Por Amilcar Neves*
Não vou negar: fiquei tentado a dar a esta crônica o título "Era para ser
esporte". Mas esporte pressupõe a prática de exercício, comumente
exercício físico (fecundo exercício intelectual, no caso do xadrez). Assim,
esporte é para os atletas.
Para os espectadores, que vão ao estádio assistir a uma partida de futebol, por
exemplo, trata-se de divertimento. Quer dizer, era para ser divertimento.
Pode-se argumentar que a paixão, exacerbada, altera um tanto o conceito de
diversão.
O argumento, porém, não se sustenta. Existe muita gente que se diverte
profundamente com a leitura de bons livros. Isto porque nutre profunda paixão
pelos bons livros e com eles passa horas inesquecíveis e fecundas como se
jogasse uma partida de xadrez. No caso, o espectador (leitor) é também o
atleta, pois se exercita intelectualmente com grande prazer e imensa paixão.
A paixão, pois, não transfigura a natureza do divertimento, antes lhe dá sabor
e graça.
Assim, no futebol, a paixão do torcedor significa envolvimento emocional, mas
não o autoriza a perder a razão, o bom senso, o equilíbrio e a consciência de
que aquilo que se desenrola ali à frente é apenas jogo – não é a vida. Para
assistir à partida, paga uma soma em dinheiro, outra em tempo e estamos
conversados.

Linhas de um conjunto de dados de apontamento:

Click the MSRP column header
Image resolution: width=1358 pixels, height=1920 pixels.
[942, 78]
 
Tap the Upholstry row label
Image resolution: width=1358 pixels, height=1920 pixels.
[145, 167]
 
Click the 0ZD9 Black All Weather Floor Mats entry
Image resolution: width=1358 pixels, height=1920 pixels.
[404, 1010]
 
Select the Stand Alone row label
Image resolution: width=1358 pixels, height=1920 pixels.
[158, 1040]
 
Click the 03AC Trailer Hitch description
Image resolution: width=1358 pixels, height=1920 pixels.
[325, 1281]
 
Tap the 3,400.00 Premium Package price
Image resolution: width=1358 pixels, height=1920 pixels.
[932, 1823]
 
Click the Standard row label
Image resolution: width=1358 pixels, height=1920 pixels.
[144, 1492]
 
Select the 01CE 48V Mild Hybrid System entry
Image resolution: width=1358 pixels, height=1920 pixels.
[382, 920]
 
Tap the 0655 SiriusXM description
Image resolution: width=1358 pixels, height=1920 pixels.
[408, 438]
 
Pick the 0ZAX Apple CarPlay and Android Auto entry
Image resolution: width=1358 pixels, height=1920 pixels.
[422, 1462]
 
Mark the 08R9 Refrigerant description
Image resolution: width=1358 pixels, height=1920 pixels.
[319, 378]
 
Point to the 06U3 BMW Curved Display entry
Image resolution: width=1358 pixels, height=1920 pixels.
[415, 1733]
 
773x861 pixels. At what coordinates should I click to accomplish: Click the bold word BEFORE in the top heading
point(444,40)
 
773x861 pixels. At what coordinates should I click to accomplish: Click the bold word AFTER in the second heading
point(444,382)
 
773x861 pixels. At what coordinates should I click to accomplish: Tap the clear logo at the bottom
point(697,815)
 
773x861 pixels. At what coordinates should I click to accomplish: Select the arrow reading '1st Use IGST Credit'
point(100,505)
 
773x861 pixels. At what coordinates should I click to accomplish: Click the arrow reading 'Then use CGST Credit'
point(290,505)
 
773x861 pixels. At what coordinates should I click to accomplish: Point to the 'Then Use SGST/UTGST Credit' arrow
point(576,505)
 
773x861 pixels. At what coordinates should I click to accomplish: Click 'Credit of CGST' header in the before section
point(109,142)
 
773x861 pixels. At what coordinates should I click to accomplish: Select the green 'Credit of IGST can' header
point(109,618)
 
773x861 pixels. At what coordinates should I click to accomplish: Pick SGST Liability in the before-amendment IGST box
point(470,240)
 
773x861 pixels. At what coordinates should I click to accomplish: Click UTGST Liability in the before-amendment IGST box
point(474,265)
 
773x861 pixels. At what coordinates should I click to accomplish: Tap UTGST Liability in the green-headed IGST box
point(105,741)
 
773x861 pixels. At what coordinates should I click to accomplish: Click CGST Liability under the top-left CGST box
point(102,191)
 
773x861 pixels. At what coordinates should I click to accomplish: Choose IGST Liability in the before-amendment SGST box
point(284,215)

- DESCRIÇÃO DO PROBLEMA:
De acordo com o trecho do texto, o esporte é para quem?

- RESULTADO DA TAREFA:
O esporte é para os atletas.